Other wearables like the Fitbit Sense, Sense 2 and even Manchester City’s future smart scarf also feature EDA sensors as a means of tracking stress or emotions. According to Freckleton, the advantage of a ring is that it is better suited than wrist- or torso-based trackers for measuring stress because it is located on the hand itself. (The Fitbit Sense, for example, requires you to place your hand over the screen to get a reading.)
The device’s sensors also include four skin electrodes, four light wavelengths, accelerometers, and two temperature sensors. It also tracks sleep and overall activity and has an estimated battery life of up to three days.
On the surface, many of these elements look familiar to features you’ll find in an Oura Ring or Whoop 4.0, minus the custom EDA sensor. However, Rad says the Happy Ring is much more focused on the mental state of the user, whereas other wearables on the market track metrics like heart rate and heart rate variation as an indicator of health. how your body has recovered from physical stress.
“They [Oura, Whoop] don’t have mental health metrics,” says Rad. “We don’t necessarily give you metrics that are about waking up and helping you perform physically. They talk about tension and recovery. We’re talking about uniquely measuring aspects of your brain health. »
Freckleton also claims Happy Ring’s custom algorithm is more accurate than what’s currently on the market, especially since the company built its EDA sensor from the ground up with “medical grade” accuracy. He pointed to a study in the journal Sleep comparing the accuracy of the device to several other wearables like Actiwatch 2, Fitbit Charge 4, Whoop 3.0 and second generation Oura Ring. Granted, the study only observed a sample of 36 participants over 77 nights, but peer-reviewed studies of any kind are rare when it comes to health and wellness gadgets.

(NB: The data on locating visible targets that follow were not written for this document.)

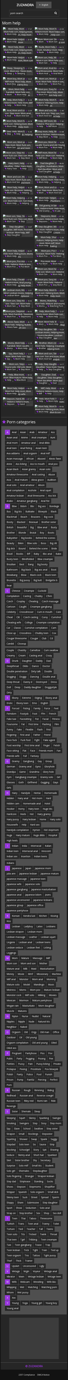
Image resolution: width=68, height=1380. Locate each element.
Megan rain (13, 1005)
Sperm (55, 1197)
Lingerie (11, 942)
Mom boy (11, 84)
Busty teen (12, 559)
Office (56, 1032)
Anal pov (53, 463)
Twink (43, 1234)
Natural (46, 1016)
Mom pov (56, 84)
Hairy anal (23, 798)
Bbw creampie (45, 559)
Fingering (11, 734)
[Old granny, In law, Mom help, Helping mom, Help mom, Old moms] (50, 208)
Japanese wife (14, 884)
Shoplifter (50, 1186)
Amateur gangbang (27, 500)
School (27, 1128)
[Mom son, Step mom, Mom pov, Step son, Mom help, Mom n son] (18, 303)
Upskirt (15, 1266)
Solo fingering (14, 1176)
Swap (34, 1139)
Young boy (51, 1303)
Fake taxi (11, 718)
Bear (9, 585)
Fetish (56, 745)
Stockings (33, 1133)
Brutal (33, 532)
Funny (10, 729)
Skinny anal (24, 1155)
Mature (25, 958)
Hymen (36, 829)
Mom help (11, 34)
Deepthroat (13, 666)
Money (10, 973)
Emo (34, 703)
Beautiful (22, 527)
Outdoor (11, 1037)
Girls (9, 787)
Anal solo (12, 485)
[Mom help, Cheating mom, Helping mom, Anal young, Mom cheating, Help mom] (18, 282)
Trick (26, 1250)
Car (8, 627)
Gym (9, 777)
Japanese (17, 868)
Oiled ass (11, 1047)
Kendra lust (29, 915)
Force (47, 708)
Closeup (21, 643)
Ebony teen (22, 703)
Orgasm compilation (17, 1042)
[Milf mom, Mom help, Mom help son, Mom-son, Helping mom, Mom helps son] (50, 155)
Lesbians (50, 926)
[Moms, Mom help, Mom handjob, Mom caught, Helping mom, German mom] (18, 345)
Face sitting (13, 750)
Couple (10, 650)
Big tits (18, 511)
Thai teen (12, 1239)
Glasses (11, 782)
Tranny (45, 1223)
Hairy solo (55, 819)
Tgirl (22, 1239)
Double (48, 671)
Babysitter (12, 537)
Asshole (32, 490)
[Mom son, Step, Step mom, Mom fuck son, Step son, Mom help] (18, 219)
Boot (53, 569)
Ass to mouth (37, 463)
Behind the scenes (45, 537)
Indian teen (12, 851)
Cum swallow (51, 650)
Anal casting (38, 474)
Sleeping (21, 73)
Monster (23, 979)
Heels (23, 814)
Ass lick (52, 495)
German (11, 766)
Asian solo (45, 469)
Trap (47, 1244)
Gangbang (28, 761)
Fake (19, 729)
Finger (46, 745)
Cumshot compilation (36, 627)
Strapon (11, 1133)
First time (33, 724)
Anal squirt (45, 490)
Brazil (10, 553)
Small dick (53, 1192)
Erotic (10, 703)
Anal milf (45, 453)
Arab (32, 432)
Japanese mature (50, 873)
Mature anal (13, 968)
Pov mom (56, 256)
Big (32, 527)
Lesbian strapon (15, 931)
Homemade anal (32, 803)
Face (32, 750)
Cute (58, 611)
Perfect (54, 1079)
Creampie (29, 590)
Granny (15, 761)
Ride (53, 1100)
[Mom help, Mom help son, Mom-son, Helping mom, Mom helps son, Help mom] (18, 123)
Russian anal (26, 1095)
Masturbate (28, 1005)
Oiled (54, 1042)
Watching (33, 1287)
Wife (14, 1281)
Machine (56, 973)
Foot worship (14, 745)
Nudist (35, 1016)
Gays (55, 782)
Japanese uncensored (18, 900)
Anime (24, 437)
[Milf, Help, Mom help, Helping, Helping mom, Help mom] (50, 391)
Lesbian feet (33, 947)
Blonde (22, 532)
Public (10, 1058)
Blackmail (12, 516)
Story (36, 1149)
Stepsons (42, 221)
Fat (23, 724)
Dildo (25, 666)
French (52, 713)
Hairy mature (23, 835)
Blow (23, 574)
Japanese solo (32, 884)
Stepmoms (25, 316)
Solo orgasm (37, 1192)
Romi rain (42, 1100)
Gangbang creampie (26, 777)
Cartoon (11, 606)
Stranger (29, 1176)
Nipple (21, 1021)
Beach (23, 516)
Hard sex (34, 824)
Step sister (52, 1128)
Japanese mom (43, 868)
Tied (20, 1229)
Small (21, 1133)
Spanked (52, 1155)
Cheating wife (14, 622)
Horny (21, 808)
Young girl (36, 1303)
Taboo (32, 1218)
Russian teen (13, 1100)
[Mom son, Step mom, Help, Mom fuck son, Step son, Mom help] (18, 155)
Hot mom (37, 798)
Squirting (11, 1139)
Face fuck (12, 740)
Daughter (43, 383)
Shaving (54, 1149)
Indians (10, 863)
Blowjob (42, 511)
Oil (20, 1037)
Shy (35, 1160)
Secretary (45, 1160)
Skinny (32, 1118)
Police (29, 1074)
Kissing (54, 915)
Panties (11, 1063)
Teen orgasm (14, 1255)
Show (19, 1207)
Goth (21, 782)
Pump (20, 1079)
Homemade (50, 792)
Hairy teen (11, 168)
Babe (58, 553)
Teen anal (33, 1223)
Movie (21, 973)
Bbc (32, 506)
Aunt (52, 437)
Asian (23, 432)
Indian (15, 845)
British (10, 527)
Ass (53, 432)
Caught (23, 606)
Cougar (34, 638)
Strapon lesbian (46, 1176)
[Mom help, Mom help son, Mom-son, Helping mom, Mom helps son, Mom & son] (50, 409)
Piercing (42, 1079)
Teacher (31, 1229)
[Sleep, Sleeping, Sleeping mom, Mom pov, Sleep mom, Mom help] (18, 71)
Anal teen (12, 448)
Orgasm (16, 1032)
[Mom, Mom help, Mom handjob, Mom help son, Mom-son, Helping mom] (18, 92)
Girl (58, 777)
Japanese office (35, 905)
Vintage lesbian (36, 1276)
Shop (46, 1213)
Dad (54, 383)
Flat (24, 750)
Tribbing (33, 1239)
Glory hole (48, 771)
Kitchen (43, 915)
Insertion (25, 856)
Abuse (51, 474)
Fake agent (49, 740)
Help (54, 62)
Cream (22, 655)
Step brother (26, 1213)
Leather (33, 936)
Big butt (38, 580)
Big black (26, 569)
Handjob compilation (18, 829)
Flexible (29, 729)
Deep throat (13, 681)
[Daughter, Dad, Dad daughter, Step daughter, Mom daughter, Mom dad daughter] (50, 379)
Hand (22, 404)
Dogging (11, 676)
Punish (48, 1074)
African (30, 458)
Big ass (42, 506)
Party (19, 1058)
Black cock (35, 574)
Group (48, 761)
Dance (35, 666)
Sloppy (10, 1202)
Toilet (56, 1223)
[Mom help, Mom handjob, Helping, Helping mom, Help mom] (50, 102)
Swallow (38, 1128)
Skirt (9, 1160)
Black (53, 511)
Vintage (16, 1271)
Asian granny (29, 469)
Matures (22, 1010)
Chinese (16, 590)
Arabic (10, 500)
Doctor (46, 666)
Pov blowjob (51, 1069)
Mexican (11, 1000)
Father (36, 734)
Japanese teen (38, 878)
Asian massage (15, 458)
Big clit (53, 543)
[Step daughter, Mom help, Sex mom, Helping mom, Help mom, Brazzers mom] (50, 229)
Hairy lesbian (29, 819)
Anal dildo (44, 442)
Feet (56, 708)
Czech (10, 601)
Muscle (10, 1010)
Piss (42, 1053)
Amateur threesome (17, 474)
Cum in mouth (44, 611)
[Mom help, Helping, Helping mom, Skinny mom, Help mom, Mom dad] (50, 179)
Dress (54, 681)
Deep (17, 687)
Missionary (42, 973)
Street (34, 1197)
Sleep (9, 73)
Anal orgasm (30, 453)
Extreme (26, 697)
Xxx (14, 1297)
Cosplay (21, 601)
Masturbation (47, 968)
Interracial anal (30, 851)
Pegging (30, 1058)
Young (15, 1303)
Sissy (43, 1123)
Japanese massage (17, 878)
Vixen (21, 1276)
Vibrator (11, 1276)
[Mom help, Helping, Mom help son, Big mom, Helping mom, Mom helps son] (18, 190)
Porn (9, 1084)
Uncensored (29, 1266)
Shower (23, 1139)
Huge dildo (39, 835)
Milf (40, 393)
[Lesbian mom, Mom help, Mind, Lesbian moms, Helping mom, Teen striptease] (18, 293)
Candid (10, 643)
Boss (43, 543)
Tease (38, 1244)
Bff (28, 553)
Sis (34, 1144)
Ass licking (21, 463)
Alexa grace (37, 479)
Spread (45, 1197)
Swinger (56, 1118)
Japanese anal (14, 894)
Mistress (11, 989)
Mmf (30, 973)
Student (49, 1165)
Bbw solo (32, 543)
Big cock (48, 516)
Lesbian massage (16, 936)
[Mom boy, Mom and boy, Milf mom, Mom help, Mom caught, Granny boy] (18, 81)
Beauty (10, 543)
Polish (10, 1074)
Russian (16, 1090)
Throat (53, 1234)
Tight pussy (50, 1255)
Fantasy (34, 755)
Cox (54, 633)
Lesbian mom (12, 295)
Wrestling (38, 1281)
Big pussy (25, 580)
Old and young (40, 1042)
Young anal (12, 1308)
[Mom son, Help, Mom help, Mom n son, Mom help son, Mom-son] (50, 60)
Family (37, 708)
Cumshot (56, 617)
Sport (9, 1207)
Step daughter (13, 235)
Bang (31, 564)
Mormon (24, 1000)
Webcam (25, 1281)
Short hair (39, 1155)
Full (25, 755)
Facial (45, 718)
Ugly (41, 1266)
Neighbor (12, 1026)
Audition (51, 479)
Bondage (54, 506)
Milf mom (52, 126)
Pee (51, 1058)
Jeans (48, 894)
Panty (20, 1074)
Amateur (42, 432)
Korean (16, 915)
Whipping (11, 1287)
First (48, 729)
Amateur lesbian (15, 495)
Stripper (11, 1192)
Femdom (11, 713)
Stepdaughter (40, 1170)
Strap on (11, 1213)
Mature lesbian (52, 989)
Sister (15, 1111)
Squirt (22, 1118)
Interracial (36, 845)
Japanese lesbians (42, 900)
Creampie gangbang (41, 606)
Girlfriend (32, 782)
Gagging (45, 782)
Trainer (29, 1260)
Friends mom (46, 750)
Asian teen (41, 448)
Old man (44, 1032)
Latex (39, 926)
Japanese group (15, 905)
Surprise (11, 1165)
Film (56, 724)
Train (44, 1250)
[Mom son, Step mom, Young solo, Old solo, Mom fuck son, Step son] (18, 367)
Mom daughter (46, 1005)
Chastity (22, 650)
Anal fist (45, 500)
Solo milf (23, 1165)
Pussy (21, 1063)
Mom (41, 41)
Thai (23, 1218)
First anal (25, 734)
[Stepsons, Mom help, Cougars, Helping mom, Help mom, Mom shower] (50, 219)
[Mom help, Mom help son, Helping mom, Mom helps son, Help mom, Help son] (50, 31)
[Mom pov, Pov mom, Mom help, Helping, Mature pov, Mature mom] (18, 264)
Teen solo (12, 1234)
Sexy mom (57, 284)
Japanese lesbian (28, 873)
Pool (38, 1074)
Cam (53, 627)
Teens (49, 1229)
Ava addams (13, 453)
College (29, 622)
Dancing (34, 676)
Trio (27, 1255)
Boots (51, 532)
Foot (34, 713)
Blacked (21, 522)
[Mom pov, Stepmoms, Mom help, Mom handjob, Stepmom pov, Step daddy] (18, 314)
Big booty (42, 564)
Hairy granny (44, 814)
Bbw (14, 506)
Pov (50, 1053)
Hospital (52, 835)
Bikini (20, 543)
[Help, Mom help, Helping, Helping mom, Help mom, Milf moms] (18, 102)
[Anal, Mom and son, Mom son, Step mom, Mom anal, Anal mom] (18, 113)
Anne (9, 463)
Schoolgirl (24, 1149)
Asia (9, 479)
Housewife (12, 824)
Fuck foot (25, 740)
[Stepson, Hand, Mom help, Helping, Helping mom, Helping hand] (18, 401)
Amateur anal (28, 442)
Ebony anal (51, 697)
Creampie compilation (48, 622)
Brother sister (48, 522)
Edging (38, 697)
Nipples (11, 1021)
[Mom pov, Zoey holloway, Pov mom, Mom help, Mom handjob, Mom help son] (50, 92)
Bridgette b (51, 580)
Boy (42, 532)
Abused (41, 458)
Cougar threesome (17, 638)
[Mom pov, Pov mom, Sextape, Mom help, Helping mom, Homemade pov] (50, 253)
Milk (25, 968)
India (24, 845)
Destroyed (41, 681)
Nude (41, 52)
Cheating (33, 601)
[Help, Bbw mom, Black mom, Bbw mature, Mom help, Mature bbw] (18, 377)
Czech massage (50, 601)
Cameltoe (35, 650)
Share (20, 1202)
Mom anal (43, 73)
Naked (23, 1026)
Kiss (9, 921)
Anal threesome (36, 495)
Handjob (25, 792)
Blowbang (12, 574)
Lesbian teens (43, 942)
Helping (57, 182)
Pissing (41, 1058)
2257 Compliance (26, 1374)
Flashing (46, 724)
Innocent (46, 851)
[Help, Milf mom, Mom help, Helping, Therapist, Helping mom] (50, 123)
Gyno (38, 766)
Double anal (48, 676)
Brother (42, 348)
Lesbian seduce (15, 947)
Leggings (11, 952)
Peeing (23, 1069)
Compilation (13, 596)
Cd (51, 638)
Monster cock (14, 995)
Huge (9, 835)
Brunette (11, 580)
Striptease (25, 1181)
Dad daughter (45, 171)
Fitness (56, 718)
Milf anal (11, 979)
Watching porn (56, 306)
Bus (9, 511)
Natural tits (44, 1021)
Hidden (10, 798)
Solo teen (24, 1144)
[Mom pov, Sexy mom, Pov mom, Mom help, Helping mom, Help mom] (50, 282)
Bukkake (29, 511)
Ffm (43, 713)
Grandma (34, 771)
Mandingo (39, 984)
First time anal (32, 745)
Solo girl (11, 1170)
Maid (33, 968)
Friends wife (13, 755)
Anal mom (58, 73)
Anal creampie (39, 437)
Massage (37, 958)
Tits (23, 1234)
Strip (52, 1144)
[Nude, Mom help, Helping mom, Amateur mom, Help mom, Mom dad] (50, 49)
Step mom (43, 136)
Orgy (33, 1032)
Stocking (11, 1149)
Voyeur (36, 1271)
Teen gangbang (23, 1244)
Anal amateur (27, 485)
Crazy (49, 655)
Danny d (27, 681)
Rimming (39, 1090)
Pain (30, 1063)
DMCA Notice (43, 1374)
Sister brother (22, 1160)
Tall (41, 1229)
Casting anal (35, 655)
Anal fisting (26, 448)
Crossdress (25, 633)
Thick (18, 1260)
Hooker (11, 808)
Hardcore (12, 814)
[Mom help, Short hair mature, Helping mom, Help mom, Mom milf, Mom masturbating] (50, 242)
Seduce (10, 1155)
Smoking (11, 1123)
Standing (38, 1181)
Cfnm (49, 596)
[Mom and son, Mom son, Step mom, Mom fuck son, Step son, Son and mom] (18, 179)
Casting (27, 596)
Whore (10, 1292)
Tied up (55, 1250)
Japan (28, 868)
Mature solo (13, 984)
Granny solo (46, 777)
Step (8, 133)
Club (44, 638)
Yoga (25, 1303)
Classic (17, 627)
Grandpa (11, 771)
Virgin (26, 1271)
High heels (12, 840)
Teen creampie (49, 1239)
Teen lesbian (13, 1250)
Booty (10, 522)
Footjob (24, 713)
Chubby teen (41, 633)
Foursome (12, 724)
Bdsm (23, 506)
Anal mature (21, 479)
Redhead (11, 1095)
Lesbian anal (25, 942)
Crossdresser (26, 611)
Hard (48, 798)
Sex (38, 1213)
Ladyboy (28, 926)
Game (22, 771)
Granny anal (25, 766)
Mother (43, 963)
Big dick (11, 548)
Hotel (47, 803)
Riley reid (29, 1100)
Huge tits (47, 808)
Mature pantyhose (42, 1000)
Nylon (15, 1016)
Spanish (22, 1192)
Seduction (31, 1207)
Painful (30, 1079)
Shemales (24, 1170)
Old (26, 1032)
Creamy (11, 655)
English (44, 703)
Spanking (44, 1118)
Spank (44, 1139)
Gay (40, 761)
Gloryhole (49, 766)
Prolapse (11, 1069)
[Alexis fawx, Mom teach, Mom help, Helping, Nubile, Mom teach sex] (18, 324)
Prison (10, 1079)
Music (51, 984)
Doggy (22, 676)
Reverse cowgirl (45, 1095)
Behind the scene (38, 548)
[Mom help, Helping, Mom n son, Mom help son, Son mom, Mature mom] (18, 200)
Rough (27, 1090)
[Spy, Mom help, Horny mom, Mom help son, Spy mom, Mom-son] (18, 356)
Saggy (54, 1139)
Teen (14, 1218)
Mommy (51, 979)
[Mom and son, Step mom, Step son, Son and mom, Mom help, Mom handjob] (50, 356)
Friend (47, 734)
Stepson (10, 404)
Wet (22, 1287)
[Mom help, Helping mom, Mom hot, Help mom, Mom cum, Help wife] (18, 391)
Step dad (11, 1181)
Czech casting (30, 617)
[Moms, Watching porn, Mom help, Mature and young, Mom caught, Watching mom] (50, 303)
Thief (9, 1260)
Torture (11, 1229)
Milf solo (29, 995)
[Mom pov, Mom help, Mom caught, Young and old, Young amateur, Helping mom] (50, 145)
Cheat (10, 617)
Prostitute (36, 1069)
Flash (40, 729)
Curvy (45, 617)
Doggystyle (51, 687)
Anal (8, 115)
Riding (50, 1090)
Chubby (39, 596)
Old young (31, 1037)
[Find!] (55, 13)
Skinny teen (13, 1197)
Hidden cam (13, 803)
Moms (41, 306)
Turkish (10, 1223)
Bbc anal (47, 553)
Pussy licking (43, 1063)
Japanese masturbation (43, 889)
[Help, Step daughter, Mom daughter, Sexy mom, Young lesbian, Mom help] (50, 367)
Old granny (44, 210)
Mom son (52, 41)
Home (43, 819)
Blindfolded (28, 559)
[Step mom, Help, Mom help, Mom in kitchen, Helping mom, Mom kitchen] (50, 134)
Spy (8, 358)
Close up (11, 633)
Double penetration (17, 671)
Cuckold (42, 590)
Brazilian (11, 564)
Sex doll (57, 1213)
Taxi (9, 1244)
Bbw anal (42, 527)
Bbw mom (21, 380)
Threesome (46, 1218)
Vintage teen (54, 1276)
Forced (15, 708)
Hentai (37, 792)
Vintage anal (50, 1271)
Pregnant (17, 1053)
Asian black (12, 469)
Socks (50, 1181)
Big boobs (26, 537)
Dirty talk (36, 671)
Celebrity (11, 611)
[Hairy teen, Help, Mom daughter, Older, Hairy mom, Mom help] (18, 166)
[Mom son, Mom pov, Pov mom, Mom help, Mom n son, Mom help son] (50, 81)
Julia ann (11, 873)
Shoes (10, 1186)
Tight (35, 1250)
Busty (54, 527)
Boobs (19, 553)
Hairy (14, 792)
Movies (53, 995)
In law (57, 210)
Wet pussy (22, 1292)
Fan (59, 750)
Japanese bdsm (33, 894)
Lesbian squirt (48, 936)
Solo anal (45, 1207)
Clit (18, 617)
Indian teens (40, 856)
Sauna (42, 1144)
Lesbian (16, 926)
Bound (22, 548)
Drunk (15, 660)
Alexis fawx (11, 327)
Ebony (15, 697)
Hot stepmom (51, 829)
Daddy (39, 660)
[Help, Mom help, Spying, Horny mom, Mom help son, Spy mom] (50, 314)
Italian (48, 845)
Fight (37, 740)
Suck (24, 1197)
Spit (45, 1149)
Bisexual (33, 522)
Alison (41, 485)
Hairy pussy (13, 819)
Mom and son (22, 115)
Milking (41, 995)
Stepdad (11, 1144)
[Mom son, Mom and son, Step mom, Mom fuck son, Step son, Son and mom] (18, 145)
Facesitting (25, 718)
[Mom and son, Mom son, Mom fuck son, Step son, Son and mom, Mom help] (50, 113)
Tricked (32, 1234)
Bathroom (12, 569)
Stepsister (47, 1133)
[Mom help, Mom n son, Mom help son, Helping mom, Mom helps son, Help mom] (18, 31)
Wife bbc (51, 1281)
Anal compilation (15, 490)
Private (57, 1063)
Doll (9, 687)
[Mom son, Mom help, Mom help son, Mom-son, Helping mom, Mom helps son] (50, 271)
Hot (32, 814)
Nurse (25, 1016)
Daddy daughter (32, 687)
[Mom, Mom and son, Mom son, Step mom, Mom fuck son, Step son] (50, 190)
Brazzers (35, 516)
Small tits (37, 1165)
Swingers (24, 1123)
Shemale (26, 1111)
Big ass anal (40, 569)
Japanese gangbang (17, 889)
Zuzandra (25, 5)
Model (26, 984)
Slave (17, 1128)
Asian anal (12, 437)
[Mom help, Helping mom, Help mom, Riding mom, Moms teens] (18, 253)
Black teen (50, 574)
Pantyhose (31, 1053)
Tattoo (36, 1255)
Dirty (9, 692)
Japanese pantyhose (17, 910)
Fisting (26, 708)
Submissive (33, 1202)
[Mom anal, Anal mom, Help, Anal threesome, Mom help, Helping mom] (50, 71)
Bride (54, 548)
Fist (37, 718)
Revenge (11, 1106)
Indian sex (12, 856)
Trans (21, 1223)
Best (21, 564)
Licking (47, 947)
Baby (36, 553)
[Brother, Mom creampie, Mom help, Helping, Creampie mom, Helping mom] (50, 345)
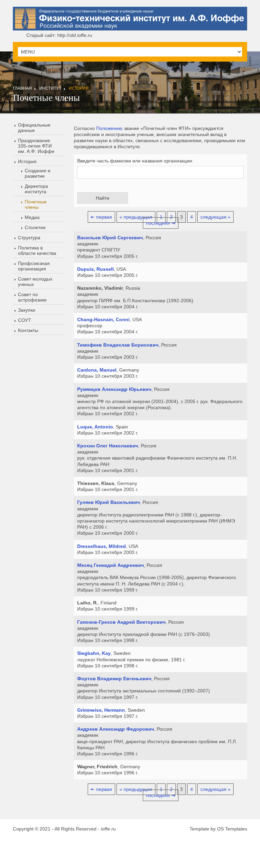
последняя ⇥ (160, 223)
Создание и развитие (37, 173)
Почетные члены (36, 204)
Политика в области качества (37, 250)
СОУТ (24, 320)
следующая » (215, 217)
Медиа (32, 217)
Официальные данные (34, 127)
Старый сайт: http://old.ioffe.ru (59, 35)
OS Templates (232, 829)
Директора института (36, 188)
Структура (29, 237)
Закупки (26, 310)
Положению (109, 128)
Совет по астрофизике (32, 297)
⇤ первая (101, 217)
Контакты (28, 330)
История (79, 88)
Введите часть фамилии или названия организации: (135, 160)
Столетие (35, 227)
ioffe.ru (108, 829)
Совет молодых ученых (35, 281)
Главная (22, 88)
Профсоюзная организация (34, 266)
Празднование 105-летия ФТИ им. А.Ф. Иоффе (36, 146)
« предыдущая (136, 217)
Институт (50, 88)
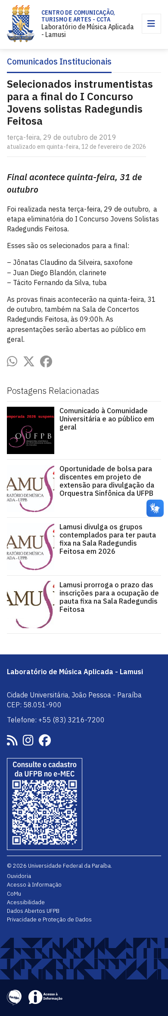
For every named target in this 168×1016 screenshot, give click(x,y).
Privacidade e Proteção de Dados (49, 919)
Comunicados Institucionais (59, 61)
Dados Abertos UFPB (33, 911)
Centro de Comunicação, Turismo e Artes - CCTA (78, 16)
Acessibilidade (26, 902)
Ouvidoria (19, 876)
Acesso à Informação (34, 884)
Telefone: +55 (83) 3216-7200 (56, 719)
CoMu (14, 893)
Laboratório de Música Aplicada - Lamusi (87, 31)
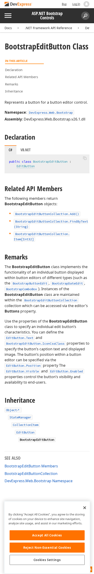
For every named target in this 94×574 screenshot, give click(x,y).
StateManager (20, 417)
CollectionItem (25, 425)
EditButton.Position (23, 366)
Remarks (11, 84)
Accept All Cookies (47, 535)
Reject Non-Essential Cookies (47, 548)
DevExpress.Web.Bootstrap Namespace (39, 480)
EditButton (25, 166)
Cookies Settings (47, 560)
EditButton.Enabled (66, 371)
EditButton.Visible (22, 371)
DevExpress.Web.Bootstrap (51, 112)
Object (11, 410)
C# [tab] (10, 149)
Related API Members (21, 77)
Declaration (14, 70)
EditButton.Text (19, 338)
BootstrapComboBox (21, 289)
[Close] (85, 508)
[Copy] (84, 158)
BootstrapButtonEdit (30, 283)
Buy (64, 4)
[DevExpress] (18, 4)
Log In (76, 4)
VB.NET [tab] (26, 149)
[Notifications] (86, 4)
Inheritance (14, 91)
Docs (8, 28)
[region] (47, 537)
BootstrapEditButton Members (31, 466)
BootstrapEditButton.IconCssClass (35, 343)
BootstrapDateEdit (67, 283)
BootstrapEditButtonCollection (50, 300)
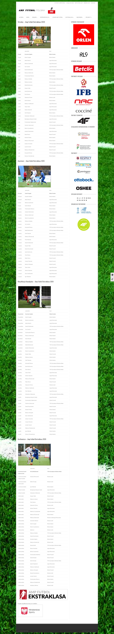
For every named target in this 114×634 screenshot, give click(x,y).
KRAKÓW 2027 (87, 2)
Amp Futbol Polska (24, 631)
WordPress (94, 631)
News (27, 17)
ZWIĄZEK (34, 17)
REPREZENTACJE (44, 17)
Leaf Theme (84, 631)
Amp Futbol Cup (79, 2)
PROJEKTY (88, 17)
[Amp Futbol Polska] (37, 14)
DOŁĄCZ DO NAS (70, 2)
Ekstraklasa (69, 17)
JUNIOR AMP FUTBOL (57, 17)
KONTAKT (93, 2)
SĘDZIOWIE (79, 17)
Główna (21, 17)
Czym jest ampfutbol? (59, 2)
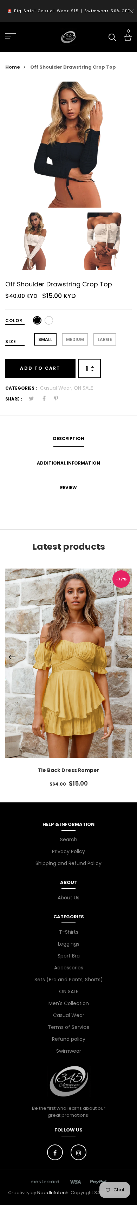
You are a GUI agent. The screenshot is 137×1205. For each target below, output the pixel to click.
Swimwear (68, 1050)
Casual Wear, (57, 387)
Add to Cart (40, 368)
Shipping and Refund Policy (68, 863)
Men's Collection (68, 1003)
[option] (68, 145)
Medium (75, 339)
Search (68, 839)
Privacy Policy (68, 851)
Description (68, 438)
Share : (13, 399)
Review (68, 487)
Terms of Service (69, 1027)
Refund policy (68, 1039)
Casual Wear (68, 1015)
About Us (68, 897)
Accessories (68, 967)
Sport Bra (69, 955)
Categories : (21, 388)
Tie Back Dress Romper (68, 770)
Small (45, 339)
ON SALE (83, 387)
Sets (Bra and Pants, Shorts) (68, 979)
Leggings (68, 943)
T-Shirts (68, 931)
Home (12, 67)
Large (105, 339)
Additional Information (68, 463)
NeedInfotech (52, 1192)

That’s exactly what the Happy Ring is – a feel-good gadget. It is not at all intended to diagnose any mental condition. According to Rad, the device is “designed to clinical standards, but not a clinical device.”
As for when the device will be available, Happy Health has a waiting list and the device will ship on a first-come, first-served basis. But one thing that users might not like too much is that, like Whoop and Oura Ring, it uses a subscription model. Although you don’t pay for the hardware upfront, it comes on a monthly, yearly, or 24-month subscription level. The monthly tier costs $30, $24 per month if you pay annually, and $20 per month if you choose the 24-month plan.
Overall, Happy Ring sounds like a good idea, and its concept is an extension of the direction wearables are headed. While wearables were initially glorified pedometers, in recent years there has been a shift towards stress management, sleep tracking, and mindfulness. This accelerated once the pandemic hit. The big question is whether a newcomer like the Happy Ring can play ball with what already exists.